- [DIRECTIONS]:
**1.** Translate into Spanish this sentence from the write-up on speeding up ORB on a GPU: "The main objective of this course was to learn about performance coding."
**2.** Based on the write-up on speeding up ORB on a GPU, decide whether each statement agrees with it. Answer yes or no for each, and quote the deciding words.
(a) The project ran on an NVidia Quadro P2000.
(b) The team reached 100% of peak performance.
(c) oFAST is the part of ORB that produces a descriptor for each keypoint.
**3.** Write the next part of the write-up on speeding up ORB on a GPU, starting right after its last sentence.

Improving the performance of ORB feature detection algorithm on GPU
Aug 2019 ~ Dec 2019
Reading time ~2 minutes
Introduction
This is a final project of one of the classes I took during 2019 Fall semester at Carnegie Mellon University, How to Write Fast Code. The main objective of this course was to learn about performance coding. Given a piece of hardware, we learned how to get the most out of that hardware. For this project, we used CMU ECE department’s NVidia Quadro P2000 as our hardware to efficiently implement ORB, a feature detection algorithm. The main goal of the project was to achieve as close to 100% of the peak performance. This was measured by comparing the arithmetic throughput of our kernel code to the actual throughput of our kernel implementation. We were able to get around 80% of peak performance.
Background on ORB
ORB, or Oriented FAST and Rotated BRIEF, is a feature detection algorithm used in Computer Vision and is developed by Willow Garage. Link to ORB research paper Given an image, ORB is able to figure out the keypoints – an “interest” point. To give an example of its use case, think of a camera in a self driving car that takes in multiple frames per second. By comparing these frames, the car is able to reconstruct the environment it is in, which will help the car come up with the next move (ORB-SLAM). ORB is used to compare these frames. By matching the list of keypoints of one frame to the list of keypoints to the second frame, we can know that an object in first frame is the same object in the second frame. By utilizing this feature, we can be one step closer to autonomous vehicles. ORB is divided into oFAST and rBRIEF. oFAST is a keypoint detector that uses ring comparisons to deteminer whether or not the pixel is a keypoint. rBRIEF is a way to come up with a unique desciptor for each keypoint that will be useful during the matching process. If keypoint #53 from one frame has the same descriptor as keypoint #65 from second frame, we can conclude that they are the same object.

- [EXTRACTED MATERIAL]:
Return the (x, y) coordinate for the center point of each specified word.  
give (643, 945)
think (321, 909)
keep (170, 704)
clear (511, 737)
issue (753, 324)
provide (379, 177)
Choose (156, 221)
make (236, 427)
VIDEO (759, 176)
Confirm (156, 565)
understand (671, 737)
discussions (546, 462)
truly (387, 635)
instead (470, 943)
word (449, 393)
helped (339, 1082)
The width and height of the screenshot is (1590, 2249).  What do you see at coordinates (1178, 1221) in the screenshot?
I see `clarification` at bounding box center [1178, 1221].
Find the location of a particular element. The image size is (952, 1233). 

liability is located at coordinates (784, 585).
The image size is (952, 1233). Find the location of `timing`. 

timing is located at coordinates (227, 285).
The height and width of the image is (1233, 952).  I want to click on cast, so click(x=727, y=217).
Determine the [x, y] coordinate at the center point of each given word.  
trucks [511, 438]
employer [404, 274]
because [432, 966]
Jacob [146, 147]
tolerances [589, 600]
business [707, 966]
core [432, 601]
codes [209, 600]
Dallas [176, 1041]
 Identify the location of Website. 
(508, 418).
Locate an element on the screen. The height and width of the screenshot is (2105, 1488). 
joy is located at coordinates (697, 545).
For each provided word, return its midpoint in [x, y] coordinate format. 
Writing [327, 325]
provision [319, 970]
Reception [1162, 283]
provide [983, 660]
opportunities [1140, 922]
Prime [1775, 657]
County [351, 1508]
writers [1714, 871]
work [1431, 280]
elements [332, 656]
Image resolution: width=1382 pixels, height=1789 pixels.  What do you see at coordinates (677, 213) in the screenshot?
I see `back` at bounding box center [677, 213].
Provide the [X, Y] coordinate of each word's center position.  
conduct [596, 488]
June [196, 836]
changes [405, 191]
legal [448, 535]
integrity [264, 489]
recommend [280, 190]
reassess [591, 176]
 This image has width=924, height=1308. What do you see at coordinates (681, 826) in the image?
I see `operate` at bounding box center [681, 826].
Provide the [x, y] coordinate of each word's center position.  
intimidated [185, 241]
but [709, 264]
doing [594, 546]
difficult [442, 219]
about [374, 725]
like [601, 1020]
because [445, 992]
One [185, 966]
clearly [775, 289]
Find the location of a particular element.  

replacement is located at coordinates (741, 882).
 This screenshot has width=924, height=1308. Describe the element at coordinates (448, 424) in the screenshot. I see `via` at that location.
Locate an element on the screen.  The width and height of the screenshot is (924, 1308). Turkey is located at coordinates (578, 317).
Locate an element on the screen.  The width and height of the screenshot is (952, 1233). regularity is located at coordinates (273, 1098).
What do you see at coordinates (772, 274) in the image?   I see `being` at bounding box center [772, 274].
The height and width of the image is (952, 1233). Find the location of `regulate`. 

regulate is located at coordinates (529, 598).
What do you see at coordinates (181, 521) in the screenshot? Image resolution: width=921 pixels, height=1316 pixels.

- [EXERCISE RESPONSES]:
**1.** El objetivo principal de este curso era aprender sobre la programación orientada al rendimiento.

**2.**
(a) Yes: "we used CMU ECE department’s NVidia Quadro P2000 as our hardware"
(b) No: "We were able to get around 80% of peak performance."
(c) No: "oFAST is a keypoint detector"

**3.**
My task in the project
Because we had three people in the group, we pipelined our tasks into oFAST, rBRIEF, and Matching. I was in charge of oFAST. To give a brief overview of my task, I came up with the code to do ring comparison using NVidia CUDA and utilized as many performance programming methods I learned from the course. Some of the methods I used are pre-computation hashmap, loop unrolling, using shared memory, and doing software pipelining. More detail can be found in the project paper.